Senator Elizabeth Warren, a Democrat from Massachusetts, said colleges would not have to worry about getting sued if they act responsibly. "If colleges reopen in a safe, reasonable, and responsible way, and make clear commitments to students, faculty, and staff about their plans, then they don’t need extra legal protections from Congress," she said in a statement. "Instead of trying to shield everyone from liability, Senate Republicans need to help make sure colleges have the resources they need to reopen safely. "
Georgetown University law professor David Vladeck, who argued against creating a shield against coronavirus liability at a Senate judiciary committee hearing in May, said in an email Friday that the standard being proposed would go beyond engaging in risky activity or acting irresponsibly.

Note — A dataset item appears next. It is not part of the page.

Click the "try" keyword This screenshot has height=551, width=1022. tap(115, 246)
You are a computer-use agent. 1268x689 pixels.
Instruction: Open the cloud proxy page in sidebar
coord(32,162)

For example, he said, what if a college didn't do contact tracing consistently and didn't tell a student that they had been in contact with someone who was infected by the virus and ended up in the hospital? They might have a case to say the college didn't take reasonable steps, but they would not be able to prove they were grossly negligent or intentionally tried to get the student sick.
Vladeck said also that seeking the protection is the wrong message to send when students and parents may be nervous about returning to campuses. "While it may provide incentives for schools to open campuses, it will also be a deterrent for parents to let their kids go off to school," he said. "Broad immunity says to students, 'Return to campus at your peril. Your school cannot be held accountable unless the school is taking deliberate action to hurt you, or is so utterly disengaged that it is failing to take basic precautions.' What a message to send."
Kyle Southern, a lobbyist for Young Invincibles, a millennial advocacy group, raised concerns about weakening the ability of students or college workers to sue, particularly as the infections are rising rapidly in some parts of the country.
"We can't see a way this broadening of liability protection serves to protect students -- our primary focus -- or the faculty and staff who make campuses work. Providing further incentive to rush to reopen could encourage a competitive impulse among institutions that could be detrimental to students' well-being."